But what makes this difficult is when you are living in the moment in which death has already begun to take hold. Yet there is still observable life. The institution continues to exist. The church remains. The buildings are still occupied. The bills are still paid. Certain tasks are still accomplished.

But there is decay.

This is backsliding. It is when people still come to the house of God, but something has already begun to affect their hearts and souls, causing a decay in their inner life. They are present, they show up, but the decay is happening beneath the surface.

What is true of the individual is also true of any organization, any institution, any church.

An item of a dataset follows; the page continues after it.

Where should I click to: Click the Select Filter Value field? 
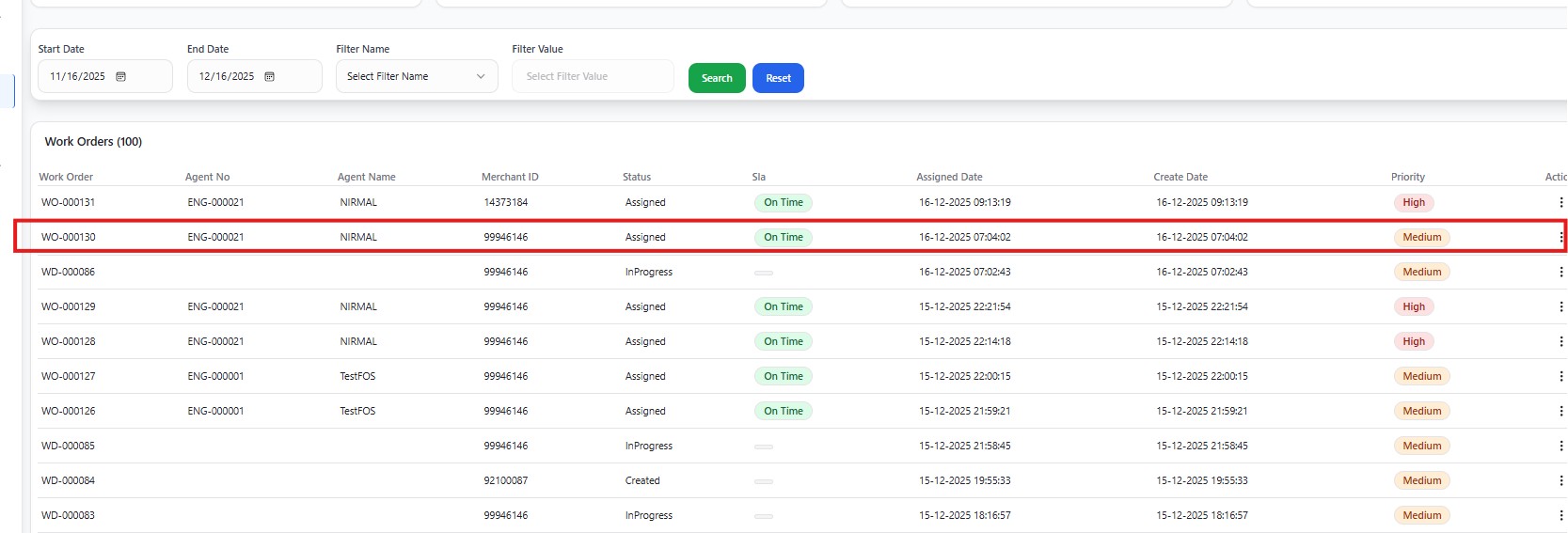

There have been times in the life of our denomination when the future was uncertain. After a strong start, the church went through a period of years in which little seemed to be accomplished. When Dr. Cairns, who served as minister here for nearly thirty years, began training for ministry in 1960, he was the only student.

There was a growing concern about whether the work would continue. No one realized what would happen during the two decades from 1966 to 1986, a time in which nearly every few months brought news of another church or another mission. Thus, the history of the denomination and its period of growth occurred during those two decades.

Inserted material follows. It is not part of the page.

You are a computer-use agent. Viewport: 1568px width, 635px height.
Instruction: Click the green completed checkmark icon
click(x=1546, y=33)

Yet, other periods followed. The life of this congregation also reflects a similar pattern: struggles, challenges, early difficulties, periods of growth, times of consolidation, and later decline.

What is the future? What is the future?

Judges 2:10 gives a warning. As I said this morning, this occurred approximately seventy-five years after the exodus. At that time, the generation that had known Joshua had died.

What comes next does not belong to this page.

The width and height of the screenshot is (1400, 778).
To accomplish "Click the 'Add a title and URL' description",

Another generation arose after them, which did not know the Lord or the works He had done for Israel.

These are lessons for Free Presbyterians after seventy-five years.

This morning, we considered the first lesson: some generations inherit much from the godly. Not every generation, but some do. This generation did, and I believe we can say that the current generation does. I feel that I have inherited this. I was not present at the beginning.

I feel like I have inherited much from the godly who went before—those who suffered, those who sacrificed, those who left their families at great cost due to opposition and hatred.

This afternoon, and often, I ask family members what stood out, what they are taking away, what seemed to resonate from the message this morning. Melanie was reflecting on how difficult it was to walk away from a church when multiple generations of her family had been part of that congregation.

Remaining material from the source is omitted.